Lyon est le berceau du cinéma pour avoir accueilli le premier film des frères Lumière. Marseille, quant à elle, possède un front de mer et son décor de carte postale. Paris peut compter sur sa position centrale et son héritage historique. Mais Toulouse ? La Ville rose a beau chercher à augmenter le nombre de tournages, elle souffre d’être enclavée géographiquement. Selon Isabel Birbes, chargée de projet du Bureau des tournages de la mairie de Toulouse, « les équipes parisiennes ont tendance à chercher des lieux moins compliqués d’accès. » Résultat, les briques roses et les bords paisibles du Canal du Midi n’ont jamais suffi à attirer les projets d’envergure.

Certes, il y a eu les films récompensés du Groupe des cinéastes indépendants, une association de huit amateurs du septième art, qui ont réalisé dans la ville et ses environs une quarantaine de films entre les années 1960 et 1970, et laissé une trace mémorable dans les collections de la Cinémathèque de Toulouse. La ville sert de toile de fond à l’un des premiers films répertoriés à Toulouse, sur le rugby local (La grande passion d’André Hugon en 1928).

Dans Le roi de l’oignon (auteur inconnu, 1927), on suit les noces de Pervenche à travers la ville. Ainsi, l’achat des oignons destinés à fleurir la noce est effectué au marché Victor Hugo. Des amis se rencontrent en déambulant sur les Allées Jean Jaurès. Ernest, amoureux éconduit, se désole sur la place Wilson. La célébration religieuse a lieu à l’église Saint‐Aubin. Le cortège en automobile passe par la rue Rémusat et la place Jeanne d’Arc… Désespéré, Ernest se jette dans la Garonne, mais se fait repêcher. Le mariage est finalement conclu au Capitole où, le conseiller municipal fait un discours aux Toulousains depuis le grand balcon.
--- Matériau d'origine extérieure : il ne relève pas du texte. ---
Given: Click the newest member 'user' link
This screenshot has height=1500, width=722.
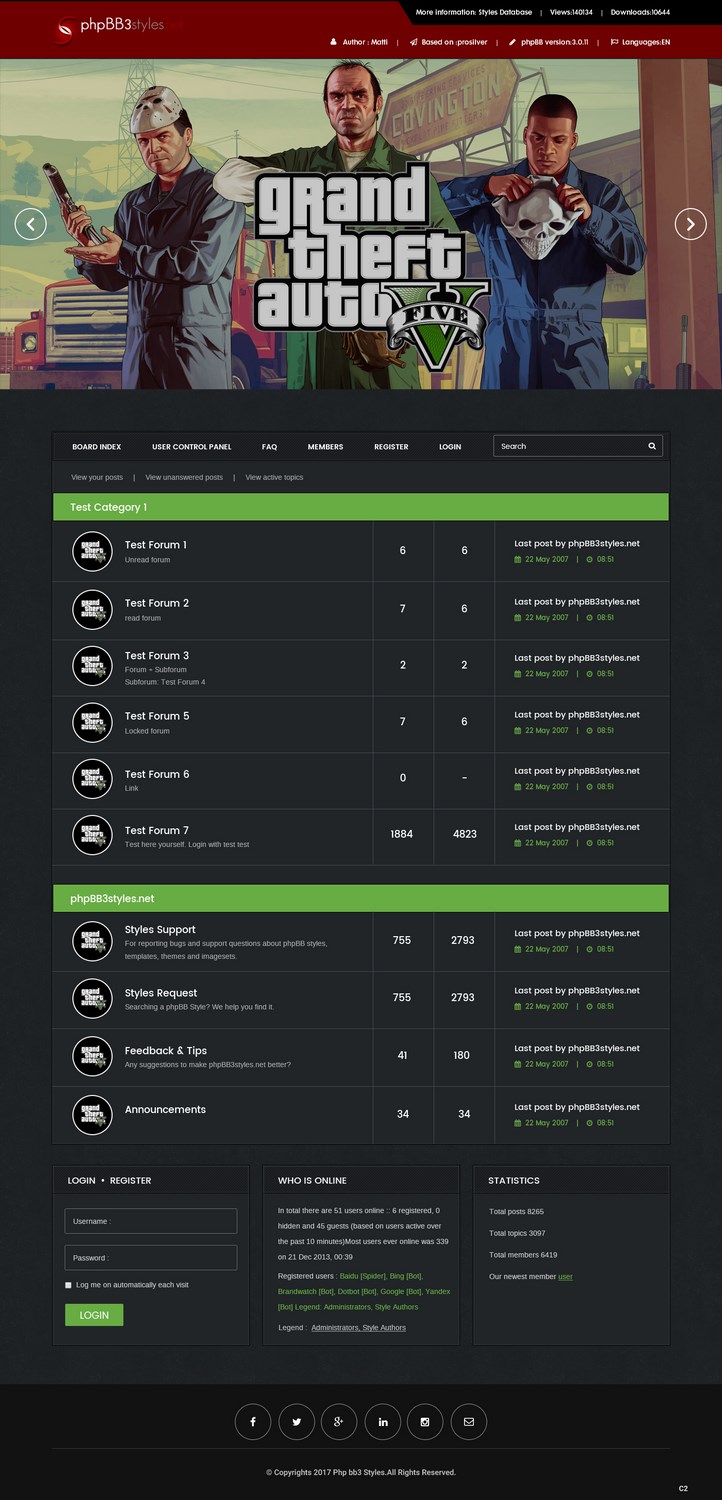Looking at the screenshot, I should coord(566,1276).
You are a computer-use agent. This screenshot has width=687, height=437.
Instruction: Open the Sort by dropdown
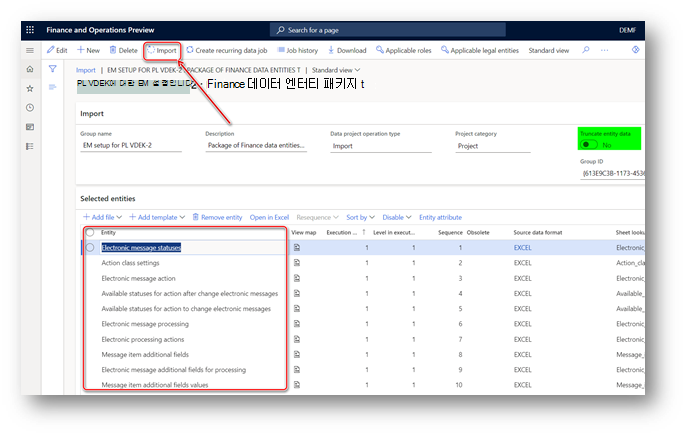(360, 217)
Le ciel saisi de Henri Herré (1983) est un court‐métrage de science‐fiction à la Big Brother tourné dans le quartier du Mirail. Il y a également eu des œuvres de Jacques Mitsch tournées à Toulouse, à l’instar de Bonjour, je vais à Toulouse, un court‐métrage de 1991. Mais aucune de ces œuvres n’aura eu un succès commercial suffisant pour faire de la ville une véritable destination cinématographique.

Une fabrique audiovisuelle mieux équipée à Montpellier

La fusion des régions Midi‐Pyrénées et Languedoc‐Roussilon, en 2015, aide à faire envisager la ville comme lieu de tournage. Toulouse peut désormais bénéficier de la réputation de Montpellier, plus en vue par le milieu du cinéma. En parallèle, une politique d’attractivité est menée par la municipalité de Jean‐Luc Moudenc, avec la création d’un Bureau des tournages en 2016 et d’un fonds de soutien dédié à la création de fiction audiovisuelle en 2020.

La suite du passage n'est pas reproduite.